Evidence for a gravitational Myers effect

TL;DR

This paper investigates the gravitational Myers effect by analyzing tachyonic modes in non-abelian D0-brane fluctuations, revealing a geometric interpretation linked to curvature and demonstrating the effect in curved spaces and near black hole horizons.

Contribution

It provides a geometric interpretation of the Myers effect through eigenvalues of the geodesic deviation operator and confirms the effect in curved geometries like spheres, hyperboloids, and near black hole horizons.

Findings

Tachyonic modes indicate a gravitational Myers effect in negative curvature regions.

The effect is stable on a sphere but unstable on a hyperboloid.

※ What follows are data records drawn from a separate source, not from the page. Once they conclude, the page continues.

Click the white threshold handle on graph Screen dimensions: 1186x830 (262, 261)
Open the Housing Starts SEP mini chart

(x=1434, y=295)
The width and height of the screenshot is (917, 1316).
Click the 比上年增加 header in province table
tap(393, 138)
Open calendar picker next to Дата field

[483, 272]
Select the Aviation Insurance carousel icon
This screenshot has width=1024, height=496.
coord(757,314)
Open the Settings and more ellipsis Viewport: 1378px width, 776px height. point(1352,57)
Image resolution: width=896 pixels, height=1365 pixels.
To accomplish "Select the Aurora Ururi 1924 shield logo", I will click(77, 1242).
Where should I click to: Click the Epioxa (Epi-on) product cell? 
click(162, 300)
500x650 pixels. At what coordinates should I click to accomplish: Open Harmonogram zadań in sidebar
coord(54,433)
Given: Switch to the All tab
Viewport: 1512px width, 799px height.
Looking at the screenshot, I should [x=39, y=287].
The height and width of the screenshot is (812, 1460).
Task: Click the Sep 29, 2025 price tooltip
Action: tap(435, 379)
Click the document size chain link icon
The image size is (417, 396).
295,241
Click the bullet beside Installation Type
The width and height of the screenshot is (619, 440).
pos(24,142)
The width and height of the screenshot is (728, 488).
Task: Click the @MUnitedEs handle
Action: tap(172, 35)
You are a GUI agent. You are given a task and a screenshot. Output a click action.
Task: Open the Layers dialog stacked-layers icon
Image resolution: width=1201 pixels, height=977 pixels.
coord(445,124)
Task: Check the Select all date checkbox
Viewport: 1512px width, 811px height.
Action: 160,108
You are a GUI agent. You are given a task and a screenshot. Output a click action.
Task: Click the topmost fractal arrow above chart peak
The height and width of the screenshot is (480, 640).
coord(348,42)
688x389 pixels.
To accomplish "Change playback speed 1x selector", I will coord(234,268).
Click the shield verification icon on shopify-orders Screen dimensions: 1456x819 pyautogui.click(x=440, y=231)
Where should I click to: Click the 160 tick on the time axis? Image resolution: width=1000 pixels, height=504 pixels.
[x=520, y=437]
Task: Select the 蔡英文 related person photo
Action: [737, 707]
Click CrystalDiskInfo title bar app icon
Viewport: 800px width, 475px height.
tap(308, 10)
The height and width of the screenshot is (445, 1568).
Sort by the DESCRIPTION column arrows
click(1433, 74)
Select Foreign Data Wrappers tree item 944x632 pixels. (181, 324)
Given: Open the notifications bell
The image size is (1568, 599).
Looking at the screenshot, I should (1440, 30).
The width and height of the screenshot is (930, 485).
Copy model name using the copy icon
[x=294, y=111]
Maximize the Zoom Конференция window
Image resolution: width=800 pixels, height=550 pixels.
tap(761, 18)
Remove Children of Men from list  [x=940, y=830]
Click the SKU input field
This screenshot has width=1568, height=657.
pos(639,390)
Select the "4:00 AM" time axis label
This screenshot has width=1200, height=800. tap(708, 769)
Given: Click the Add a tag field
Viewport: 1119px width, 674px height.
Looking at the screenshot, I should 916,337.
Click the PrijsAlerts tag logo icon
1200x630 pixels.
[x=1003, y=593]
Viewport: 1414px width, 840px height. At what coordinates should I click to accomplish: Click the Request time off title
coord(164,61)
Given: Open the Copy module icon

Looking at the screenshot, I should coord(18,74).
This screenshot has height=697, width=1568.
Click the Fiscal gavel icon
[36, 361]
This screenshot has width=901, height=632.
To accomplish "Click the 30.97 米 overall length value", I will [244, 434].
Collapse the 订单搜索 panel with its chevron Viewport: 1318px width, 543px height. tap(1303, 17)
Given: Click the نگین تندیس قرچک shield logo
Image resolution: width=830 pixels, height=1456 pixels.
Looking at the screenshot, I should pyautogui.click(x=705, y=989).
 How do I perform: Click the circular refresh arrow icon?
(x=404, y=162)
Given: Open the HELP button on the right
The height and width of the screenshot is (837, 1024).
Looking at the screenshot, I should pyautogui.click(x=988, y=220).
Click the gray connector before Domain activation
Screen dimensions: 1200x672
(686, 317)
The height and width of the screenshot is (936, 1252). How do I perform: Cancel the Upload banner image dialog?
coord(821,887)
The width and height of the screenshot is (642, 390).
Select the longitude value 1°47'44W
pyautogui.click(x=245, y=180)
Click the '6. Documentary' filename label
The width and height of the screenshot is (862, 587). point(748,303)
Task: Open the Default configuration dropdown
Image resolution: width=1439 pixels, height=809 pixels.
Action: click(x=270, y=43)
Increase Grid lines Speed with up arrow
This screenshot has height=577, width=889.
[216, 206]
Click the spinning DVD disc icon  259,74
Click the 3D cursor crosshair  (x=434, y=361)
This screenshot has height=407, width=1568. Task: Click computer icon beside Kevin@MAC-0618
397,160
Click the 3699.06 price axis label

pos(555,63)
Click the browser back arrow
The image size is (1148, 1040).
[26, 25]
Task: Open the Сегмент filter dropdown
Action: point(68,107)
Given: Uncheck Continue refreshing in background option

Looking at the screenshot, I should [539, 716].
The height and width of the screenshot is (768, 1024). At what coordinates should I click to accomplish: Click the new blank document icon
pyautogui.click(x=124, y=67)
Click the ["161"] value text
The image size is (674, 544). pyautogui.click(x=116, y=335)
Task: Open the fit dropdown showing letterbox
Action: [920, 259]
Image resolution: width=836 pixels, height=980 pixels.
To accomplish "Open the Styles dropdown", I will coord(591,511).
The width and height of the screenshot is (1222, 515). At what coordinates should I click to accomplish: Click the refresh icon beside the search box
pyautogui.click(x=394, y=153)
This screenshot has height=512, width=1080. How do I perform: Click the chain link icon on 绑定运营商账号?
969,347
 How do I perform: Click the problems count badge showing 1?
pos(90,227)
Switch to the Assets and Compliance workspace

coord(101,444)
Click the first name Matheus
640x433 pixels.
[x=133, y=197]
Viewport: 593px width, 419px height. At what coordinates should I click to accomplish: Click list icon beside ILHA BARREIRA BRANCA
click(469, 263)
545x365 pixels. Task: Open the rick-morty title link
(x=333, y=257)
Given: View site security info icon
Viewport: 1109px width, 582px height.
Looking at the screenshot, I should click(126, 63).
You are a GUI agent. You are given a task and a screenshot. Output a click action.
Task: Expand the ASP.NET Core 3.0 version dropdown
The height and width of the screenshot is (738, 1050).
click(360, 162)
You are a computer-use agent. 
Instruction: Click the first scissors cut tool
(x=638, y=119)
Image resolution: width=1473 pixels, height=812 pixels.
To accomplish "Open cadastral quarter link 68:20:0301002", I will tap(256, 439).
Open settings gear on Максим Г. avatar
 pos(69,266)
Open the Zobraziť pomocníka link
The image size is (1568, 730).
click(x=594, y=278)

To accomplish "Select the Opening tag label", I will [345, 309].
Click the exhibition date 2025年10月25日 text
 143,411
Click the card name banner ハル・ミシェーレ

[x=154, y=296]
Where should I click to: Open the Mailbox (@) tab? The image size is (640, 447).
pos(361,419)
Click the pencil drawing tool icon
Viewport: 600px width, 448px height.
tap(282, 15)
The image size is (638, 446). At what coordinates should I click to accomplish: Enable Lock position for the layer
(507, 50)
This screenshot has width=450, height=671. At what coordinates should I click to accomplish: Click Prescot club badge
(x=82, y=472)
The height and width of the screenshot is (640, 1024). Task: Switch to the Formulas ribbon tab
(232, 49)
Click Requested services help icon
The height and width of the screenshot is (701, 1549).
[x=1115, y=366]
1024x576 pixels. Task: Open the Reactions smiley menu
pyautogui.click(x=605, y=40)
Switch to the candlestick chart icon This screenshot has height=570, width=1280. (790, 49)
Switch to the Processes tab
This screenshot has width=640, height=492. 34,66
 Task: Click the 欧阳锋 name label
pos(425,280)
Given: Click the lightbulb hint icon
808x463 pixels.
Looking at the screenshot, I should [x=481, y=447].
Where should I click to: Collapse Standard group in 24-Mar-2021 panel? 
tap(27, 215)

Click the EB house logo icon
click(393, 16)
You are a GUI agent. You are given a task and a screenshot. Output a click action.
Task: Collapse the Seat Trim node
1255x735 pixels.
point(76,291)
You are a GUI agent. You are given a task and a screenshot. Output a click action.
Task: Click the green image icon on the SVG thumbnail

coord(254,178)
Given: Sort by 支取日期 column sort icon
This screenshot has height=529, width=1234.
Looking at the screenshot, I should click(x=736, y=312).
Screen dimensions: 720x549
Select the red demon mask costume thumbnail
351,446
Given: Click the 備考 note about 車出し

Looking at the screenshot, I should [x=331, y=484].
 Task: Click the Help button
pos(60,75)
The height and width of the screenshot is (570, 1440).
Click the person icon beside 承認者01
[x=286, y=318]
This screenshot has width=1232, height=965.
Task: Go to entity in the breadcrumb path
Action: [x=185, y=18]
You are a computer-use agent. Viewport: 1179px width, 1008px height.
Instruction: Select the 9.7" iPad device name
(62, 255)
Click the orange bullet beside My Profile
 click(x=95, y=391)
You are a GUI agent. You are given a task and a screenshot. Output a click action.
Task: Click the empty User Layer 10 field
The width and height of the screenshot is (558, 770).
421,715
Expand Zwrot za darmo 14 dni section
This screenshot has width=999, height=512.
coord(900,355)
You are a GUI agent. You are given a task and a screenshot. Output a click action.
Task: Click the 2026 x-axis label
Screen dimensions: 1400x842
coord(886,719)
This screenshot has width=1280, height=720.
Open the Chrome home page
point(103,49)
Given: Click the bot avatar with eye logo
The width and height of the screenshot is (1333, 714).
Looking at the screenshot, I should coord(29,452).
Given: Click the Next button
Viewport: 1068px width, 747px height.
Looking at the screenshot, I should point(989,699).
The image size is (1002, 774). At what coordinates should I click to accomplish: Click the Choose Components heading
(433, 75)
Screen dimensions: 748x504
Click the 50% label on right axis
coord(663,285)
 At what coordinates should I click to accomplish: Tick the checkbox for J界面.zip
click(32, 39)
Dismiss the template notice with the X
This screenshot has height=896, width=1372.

Near black hole horizons, tachyonic modes suggest a gravitationally induced Myers effect.

Abstract

An indication for the existence of a collective Myers solution in the non-abelian D0-brane Born-Infeld action is the presence of a tachyonic mode in fluctuations around the standard diagonal background. We show that this computation for non-abelian D0-branes in curved space has the geometric interpretation of computing the eigenvalues of the geodesic deviation operator for U(N)-valued coordinates. On general grounds one therefore expects a geometric Myers effect in regions of sufficiently negative curvature. We confirm this by explicit computations for non-abelian D0-branes on a sphere and a hyperboloid. For the former the diagonal solution is stable, but not so for the latter. We conclude by showing that near the horizon of a Schwarzschild black hole one also finds a tachyonic mode in the fluctuation spectrum, signaling the possibility of a near-horizon gravitationally induced Myers effect.